Workday’s AI Meter Is Running. The Grace Period Ends January 31.
Everyone thinks they have eight free months. They don’t. The grace period covers your API overages, not your agent burn. Most practitioners are also zero for six on setup. Here is the real meter.
TLDR;
The new Workday Flex Credits and Platform Entitlement Policy took effect May 30, 2026.
The grace period everyone is misreading: from May 30, 2026 through January 31, 2027, policy signers pay no overage charges on Application APIs. That is the whole scope. It does not waive your agent credit burn.
The meter only works if you finished the setup almost nobody finished. Sign the UMSA. Stand up your Agent System of Record. Switch on the Platform Consumption Console.
Signing the policy quietly flips on Sana Core in Production. That includes a new native auth login experience, pushed outside the normal rollout schedule.
The rate card is not a price list. It is a map. Some agents are cheap enough to explore all year. One payroll configuration can vaporize your entire complimentary allotment in a single run.
Credit where it is owed. I would not be writing this piece, and frankly I might not be writing at all, if Jess had not started pulling this thread (and others) in public first (Jess is the absolute boss on working an Agile-led product management Workday team. Read her stuff. It was and still is a major reason why I believe in practitioner-led Workday content). Jess is an HRIS Manager in Minneapolis. A practitioner. Not an analyst, not a vendor voice. What follows builds on a public, on-the-record conversation where she walked through negotiating her own organization’s Workday agreement out loud. That is the rarest kind of source in this space. Not a doc interpretation. A practitioner narrating the actual commercial process while she lived it. The framing here builds on her notes. The modeling is mine.
Let’s go.
1. The gate nobody mentioned
You can have a Flex Credits balance sitting in your tenant right now and be unable to spend a single one of it on a Workday-built agent. Because there is a separate legal unlock, and it is not part of standard order form execution.
It is the Universal Main Subscription Agreement. The UMSA.
Per Jess, this is the thing that quietly replaced the old separate Flex Credit application path. No more side door. The UMSA is the front door, and it covers the whole agent stack: the Agent System of Record, the agent gateway, the Flowise builder, all of it.
One clarification, because this is exactly where people get the wrong idea. The UMSA unlocks the use of your entitlements. It does not hand you more Flex Credits. If you want more, or you run past what you have, you sign a Flex Credit Order Form to buy them. And Workday is watching. It monitors your consumption through the PCC and will flag you as you approach your entitlement levels, with a nudge to start looking at purchasing credits before you run out. The gate lets you in. It does not refill the tank.

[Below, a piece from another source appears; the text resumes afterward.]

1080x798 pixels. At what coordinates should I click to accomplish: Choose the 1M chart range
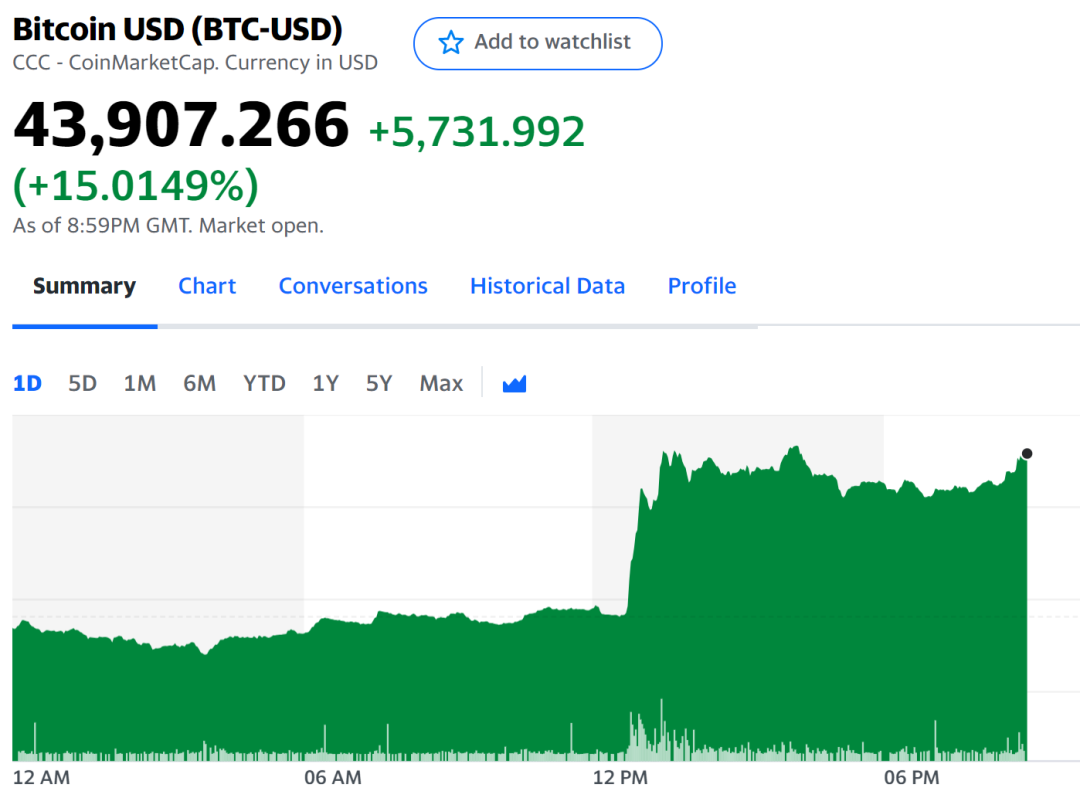tap(140, 383)
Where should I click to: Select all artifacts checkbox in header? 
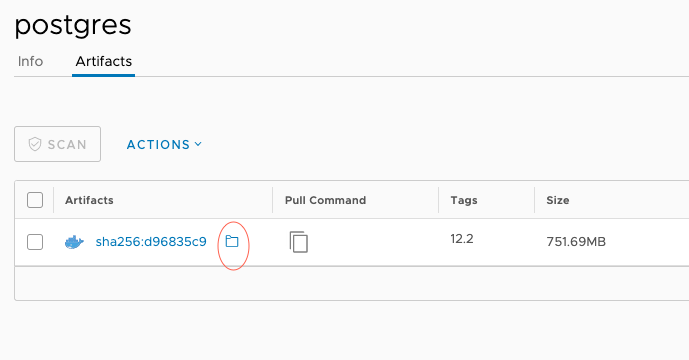[35, 200]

Here is the asymmetry that catches people. UMSA is required for non-production and production tenants for Workday-built agents. It is not required for non-production tenants for self-built agents. So your sandbox tinkering on a custom agent does not trip the requirement. The moment you take a Workday-native agent toward Production, it does.
Check your own status in about thirty seconds. On Workday Community, open your profile, click your organization name under your title, and read the Subscription Service Agreement value. If it says MSA, you have not opted in and you are gated. If it says UMSA, you are clear and the features are automatically available.

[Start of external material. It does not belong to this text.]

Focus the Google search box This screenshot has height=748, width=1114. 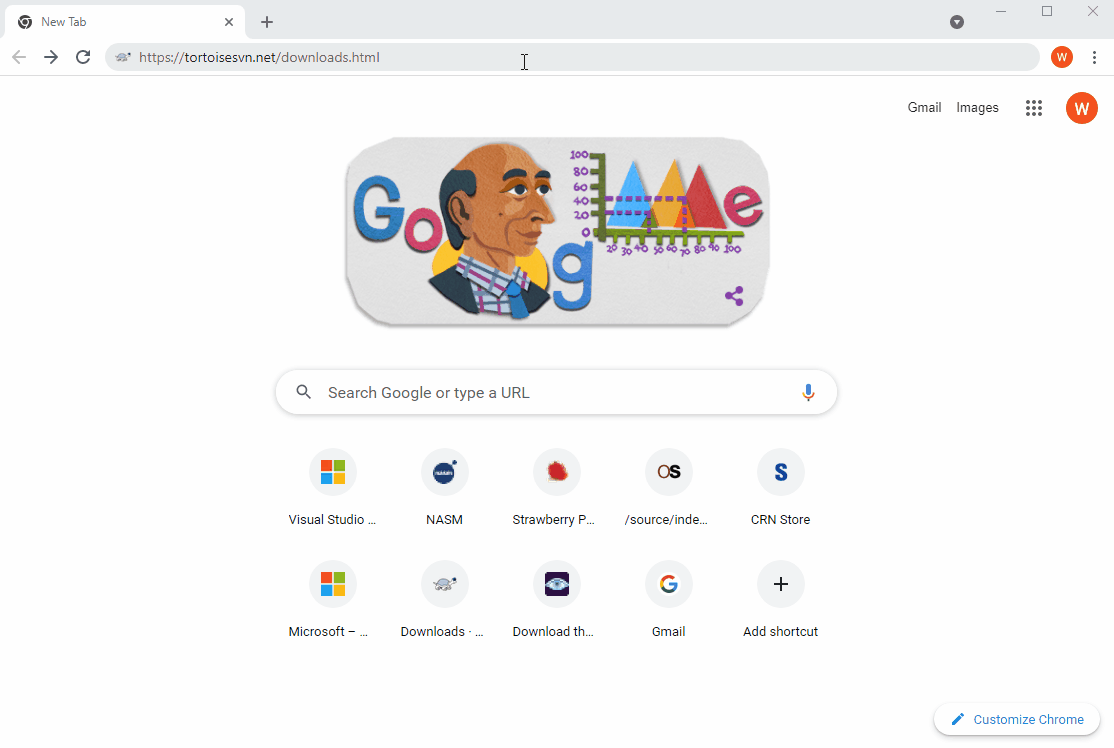point(550,393)
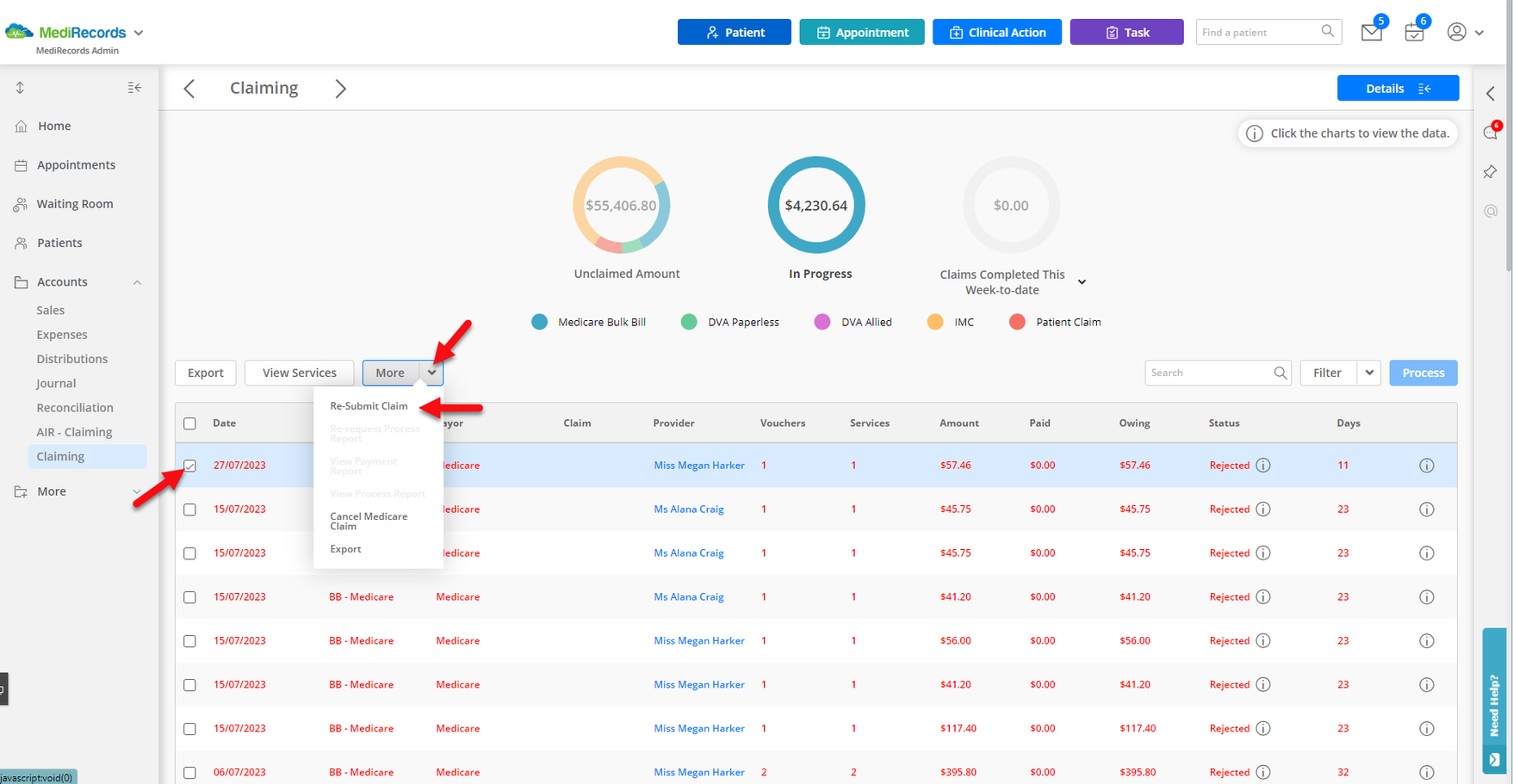Select the 06/07/2023 claim row checkbox
Viewport: 1513px width, 784px height.
pyautogui.click(x=190, y=773)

Most practitioners have never looked at that field. Go look.
2. The setup nobody finished
Signing the UMSA opens the door. It does not walk you through it. There are two configuration jobs waiting on the other side, and neither turns on by itself.
Job one: the Agent System of Record.
The ASOR is the control center for your digital agent workforce. Discover agents, register them, manage them, audit them. It is where governance actually lives. And standing it up is a manual security exercise across six domains.
Five live in the new Agent System of Record functional area:
Agent Compliance
Agent Management Hub
Manage: Agents
Reports: Agent Reporting
Setup: Agents
One more lives in the System functional area:
Reports: AI Agent Security
You enable the functional area, activate pending security changes, enable each domain security policy, grant View and Modify to your security groups, then activate again. One caveat that will bite you: today you can only configure unconstrained groups on ASOR security policies. And there is no migration tool. You repeat this in every tenant, by hand. Sandbox, implementation, Production. Each one.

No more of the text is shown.